Je ne sais quelles conclusions tirer de tout ça. J’ai un goût profond pour le travail avec les amateurs. J’ai l’impression qu’ils nous aident à faire de chaque représentation des événements qui débordent le cadre théâtral. Mais ça ne marche que si ça marche. Et si ça ne fonctionne pas, alors la démarche tout entière devient opportuniste. Comment faire pour éviter ces écueils ?

Sans doute, en travaillant chaque représentation comme si elle était la seule, comme si toute la vérité du projet se jouait chaque soir.

J’ai pendant dix ans été un fabricant d’objets morts : des films. Depuis que je fais du théâtre, c’est cela qui me plaît : que l’objet soit toujours vivant.

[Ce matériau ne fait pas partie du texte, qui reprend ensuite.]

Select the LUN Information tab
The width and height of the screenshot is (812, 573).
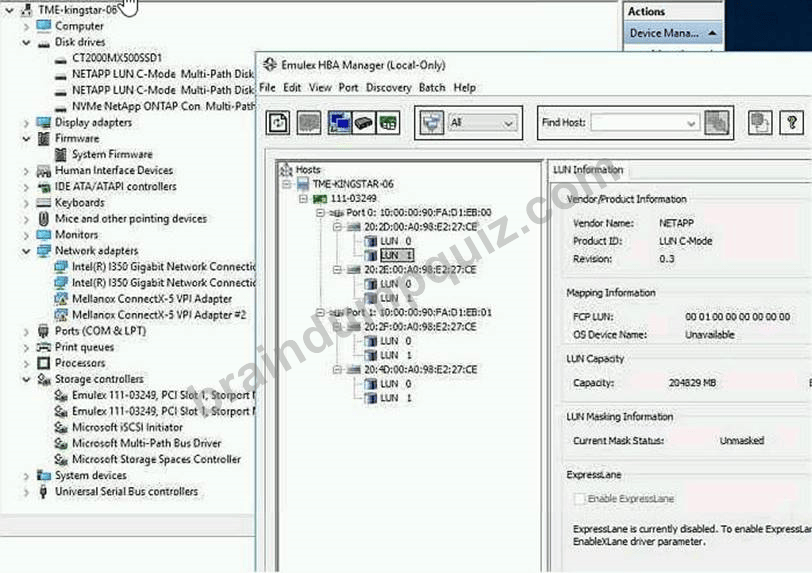(588, 170)
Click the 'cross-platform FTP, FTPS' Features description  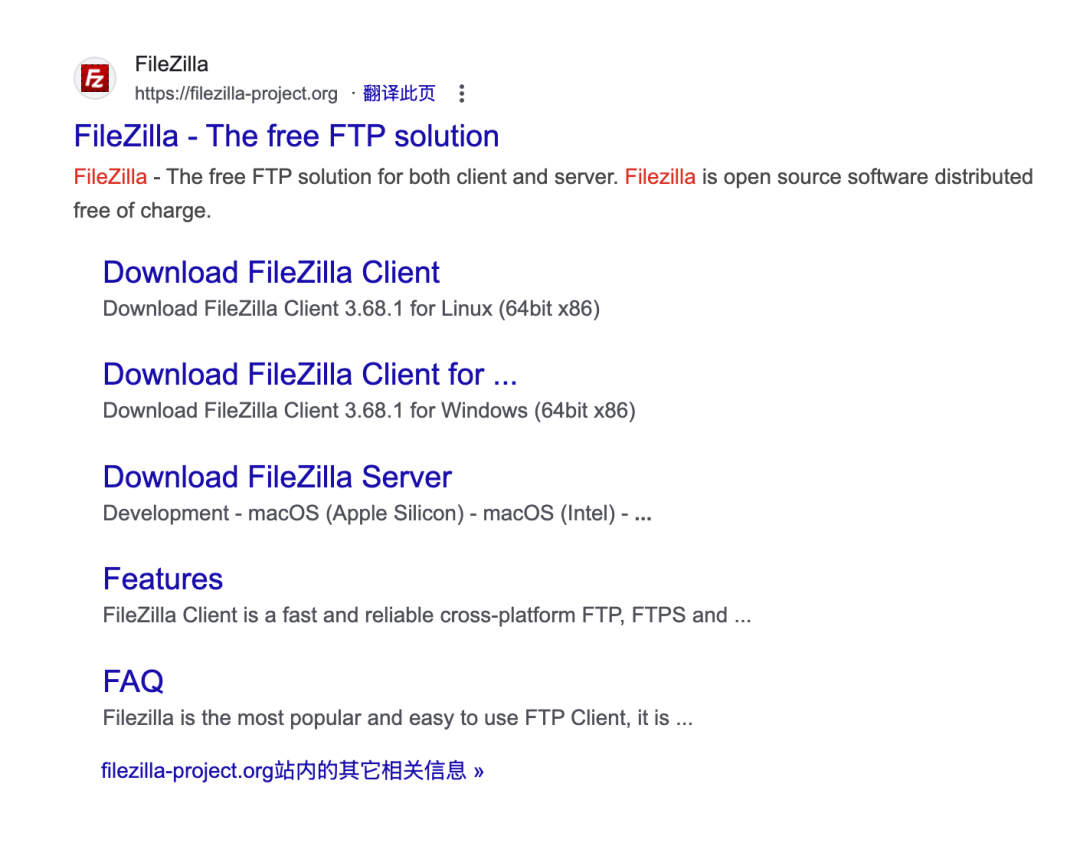[x=426, y=615]
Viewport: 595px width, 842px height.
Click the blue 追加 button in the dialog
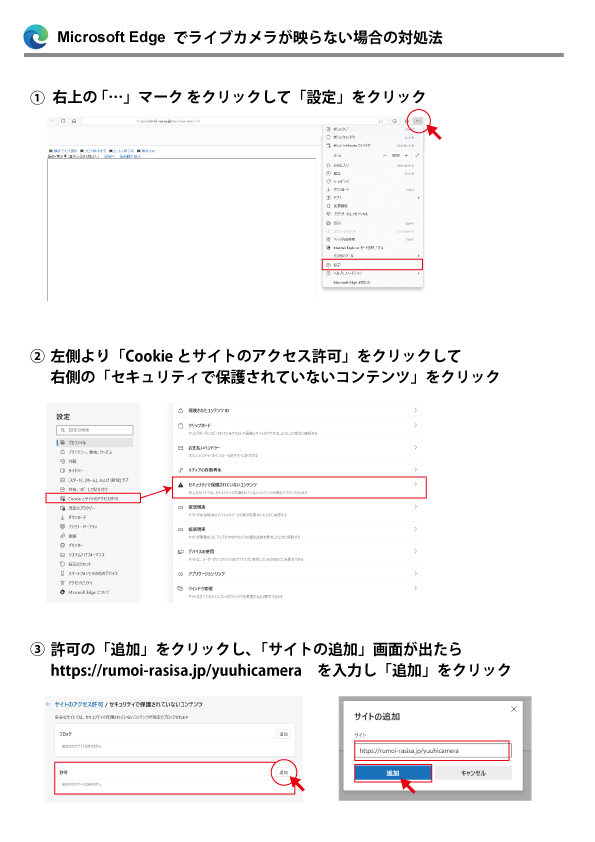point(393,773)
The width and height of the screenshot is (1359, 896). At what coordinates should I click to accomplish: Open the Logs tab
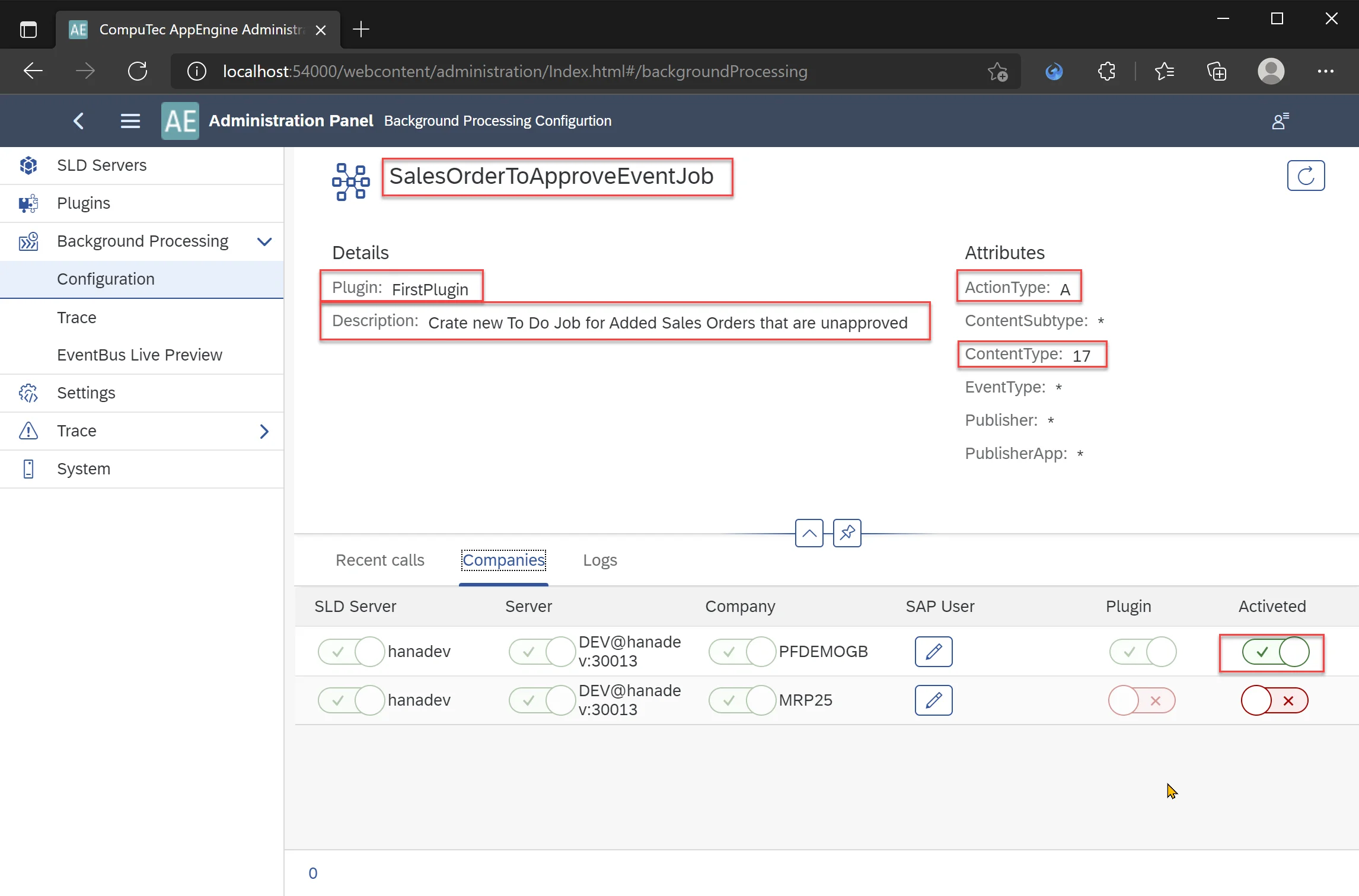coord(599,560)
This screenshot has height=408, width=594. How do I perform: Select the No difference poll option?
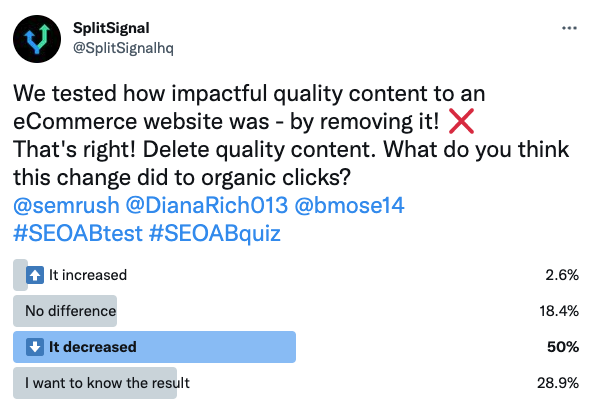click(296, 311)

J’ai dit souvent que, dans la compagnie, on n’était pas tant des créateurs de spectacles que de représentations. Le spectacle n’existe jamais, sur un plan ontologique. Il n’existe que des représentations, chacune différente, chacune à réussir. Ça se joue chaque soir, il faut qu’il se passe quelque chose. Le projet Éducation nationale place cette exigence au maximum. Les lycéens amateurs nous y obligent. De la vérité de leur présence dépend le sens même de notre théâtre, et la nature de ce que nous invitons les spectateurs à vivre.

Sur ce plan-là, au moins, nous ne trichons pas.